TASK DESCRIPTION — Copy the data verbatim, from the line containing "Given: Click the divider" through the line containing "Click warning icon", inclusive.

DATASET CONTENT —
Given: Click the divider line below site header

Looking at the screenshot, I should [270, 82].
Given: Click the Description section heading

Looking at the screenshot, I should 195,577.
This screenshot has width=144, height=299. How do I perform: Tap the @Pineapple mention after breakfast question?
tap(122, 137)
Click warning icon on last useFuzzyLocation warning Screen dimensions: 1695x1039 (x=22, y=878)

...

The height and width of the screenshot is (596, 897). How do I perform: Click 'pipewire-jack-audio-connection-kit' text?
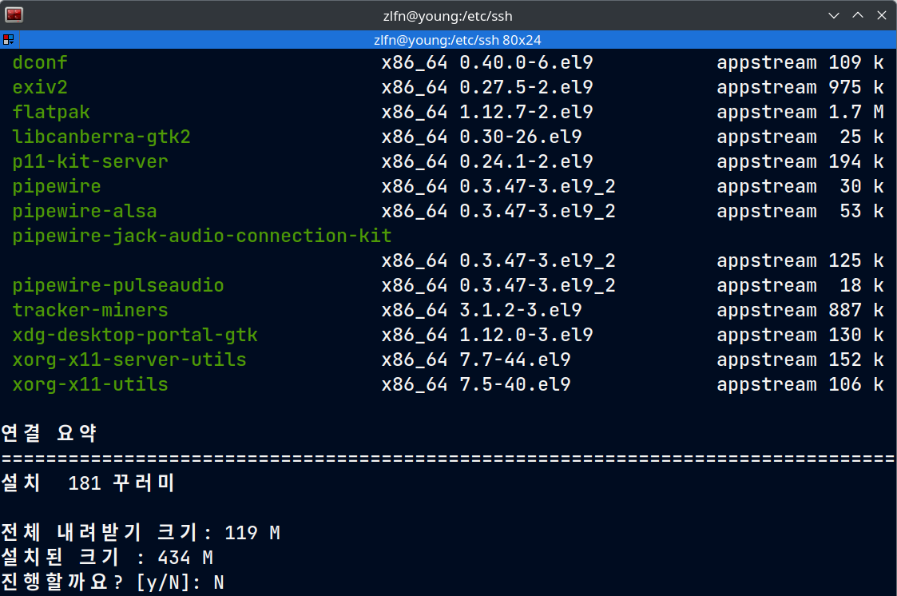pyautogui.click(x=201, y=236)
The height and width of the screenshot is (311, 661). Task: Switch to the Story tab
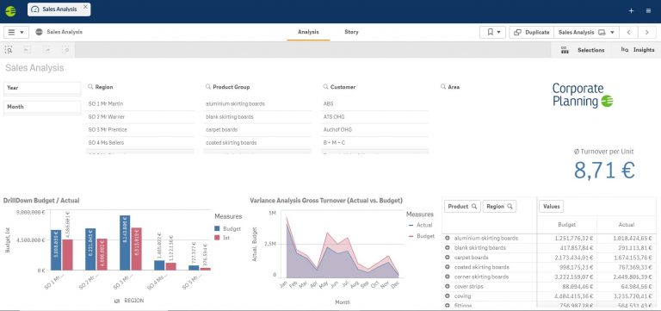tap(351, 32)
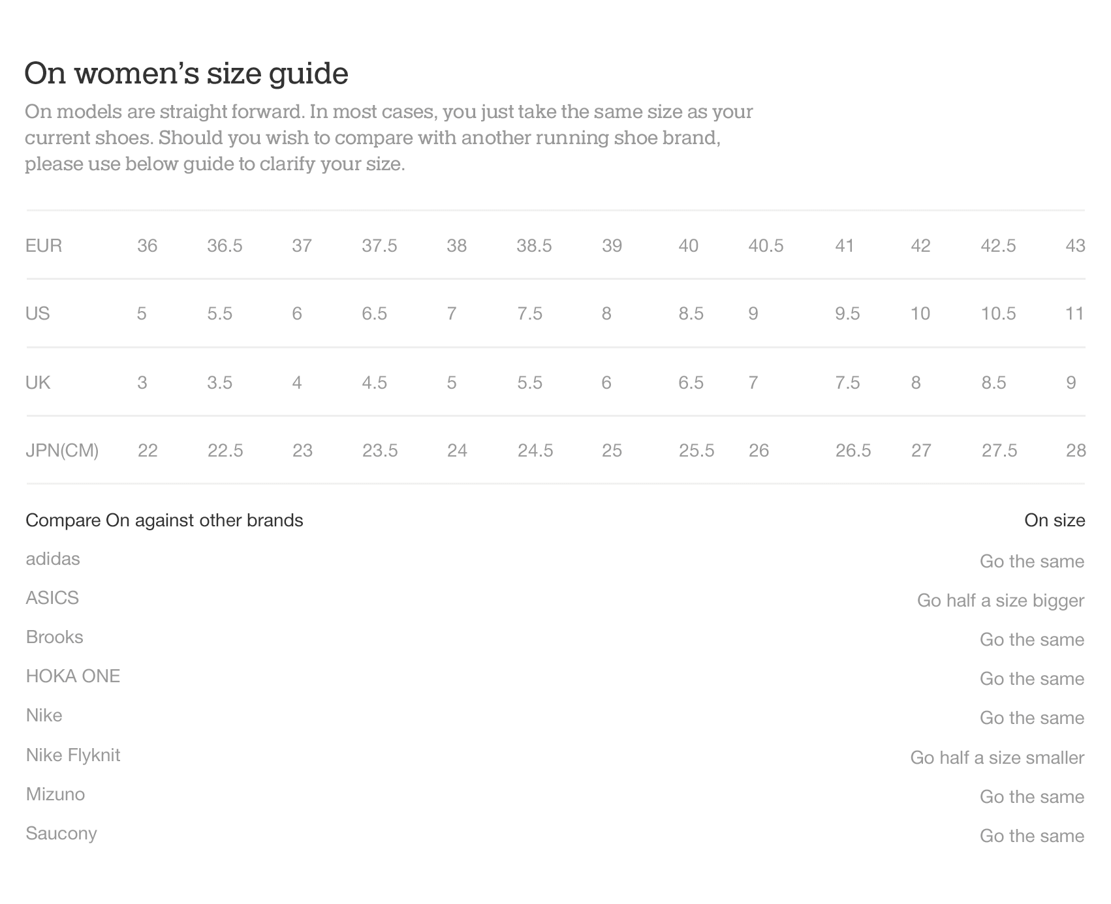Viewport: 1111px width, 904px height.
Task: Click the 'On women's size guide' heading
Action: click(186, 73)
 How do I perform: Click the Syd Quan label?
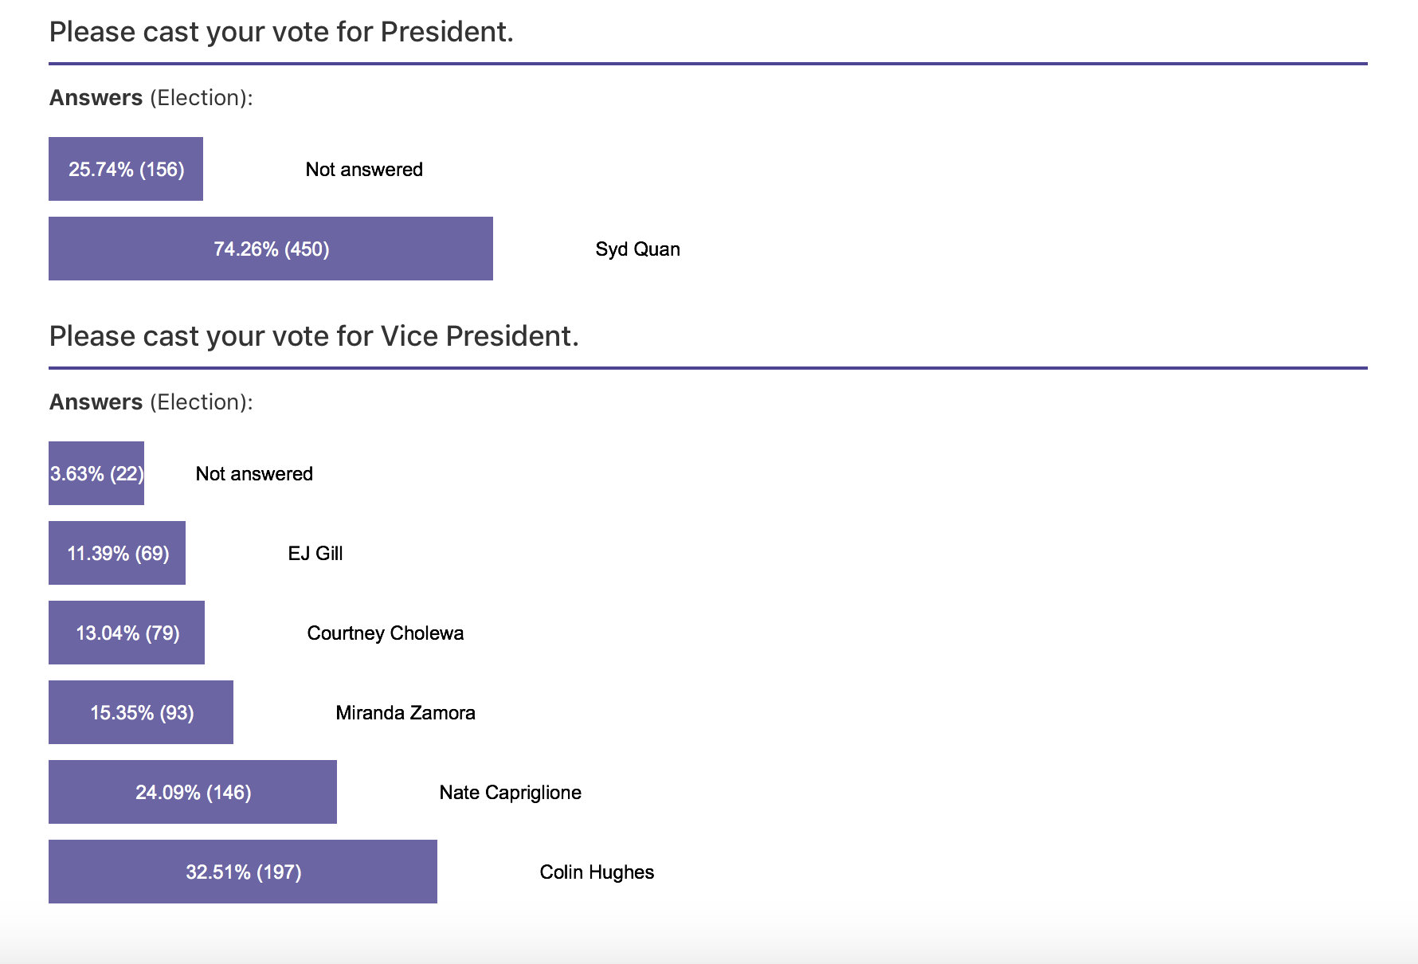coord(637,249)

WRITTEN REPLY —
Given: Click the divider line below site header

Looking at the screenshot, I should [270, 82].
Given: Click the Description section heading

Looking at the screenshot, I should 195,577.
This screenshot has width=144, height=299. How do I perform: Tap the @Pineapple mention after breakfast question?
tap(122, 137)
Click warning icon on last useFuzzyLocation warning Screen dimensions: 1695x1039 (x=22, y=878)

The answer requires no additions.